Ironically, I can see the biggest danger (other than the unpleasant environmental implications) for taking the approach of running distributed systems over-provisioned to manage errors is one we didn’t face much in the 90’s - security. Back then stuff didn’t get hacked as much as it does today.
Evolving a distributed system and fixing the crashes and bugs along the way is OK because crashes are obvious. Hacks are less obvious and less easy to recover from, so distributed system security still does need to be planned up front, you can’t safely evolve it. Sam Newman speaks well on this subject.
My conclusion is distributed systems are always going to be hard but you can make them easier by choosing less efficient communication options like REST and slowing things down with copious reliable, stateful message handling services like queues-as-a-service. These are decisions you wouldn’t make if your primary motivation was efficiency at scale but if your motive is actually feature velocity they make sense.

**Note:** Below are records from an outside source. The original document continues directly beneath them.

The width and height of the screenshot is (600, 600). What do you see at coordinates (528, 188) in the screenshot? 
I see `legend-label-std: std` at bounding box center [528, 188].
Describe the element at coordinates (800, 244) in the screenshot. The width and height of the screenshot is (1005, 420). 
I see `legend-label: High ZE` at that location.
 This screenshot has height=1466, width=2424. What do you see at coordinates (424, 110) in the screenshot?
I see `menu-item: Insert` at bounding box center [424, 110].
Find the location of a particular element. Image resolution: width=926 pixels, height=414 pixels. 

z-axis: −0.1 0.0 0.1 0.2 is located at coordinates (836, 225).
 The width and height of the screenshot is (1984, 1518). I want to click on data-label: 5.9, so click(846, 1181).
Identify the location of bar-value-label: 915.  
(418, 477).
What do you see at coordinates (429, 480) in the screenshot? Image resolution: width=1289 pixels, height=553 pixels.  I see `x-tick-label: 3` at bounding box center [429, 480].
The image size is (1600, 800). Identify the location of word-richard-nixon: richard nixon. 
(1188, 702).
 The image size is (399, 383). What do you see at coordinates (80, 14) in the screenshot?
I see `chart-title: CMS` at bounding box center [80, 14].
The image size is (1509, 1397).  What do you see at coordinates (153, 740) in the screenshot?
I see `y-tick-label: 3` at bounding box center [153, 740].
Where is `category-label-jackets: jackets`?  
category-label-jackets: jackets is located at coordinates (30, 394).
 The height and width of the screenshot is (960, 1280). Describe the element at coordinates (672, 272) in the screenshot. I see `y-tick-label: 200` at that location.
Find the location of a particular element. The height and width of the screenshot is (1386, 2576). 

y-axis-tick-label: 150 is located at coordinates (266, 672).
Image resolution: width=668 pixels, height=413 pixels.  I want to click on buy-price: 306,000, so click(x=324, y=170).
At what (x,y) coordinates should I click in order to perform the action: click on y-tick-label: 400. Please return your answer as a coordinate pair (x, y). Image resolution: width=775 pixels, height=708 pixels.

One of the key components of effective strategy is to keep your goal in mind. If you are using microservices for scale you’ll make one set of architectural decisions. If you are using them for developer productivity you’ll make different decisions. It’s important that you and your tech teams understand your primary goal and you don’t attempt to achieve both at once. Don’t fight a tough war on more than one front.
There’s nothing wrong with this architecturally but I do want to point out it’s not environmentally friendly. We are using up resources here (burning fuel) to develop faster, but data centres already use 2% of the world’s electricity and that’s rising fast. If you feel concerned about this you can choose a cloud provider with a strong commitment to powering your systems with renewables. Google are leading the field here.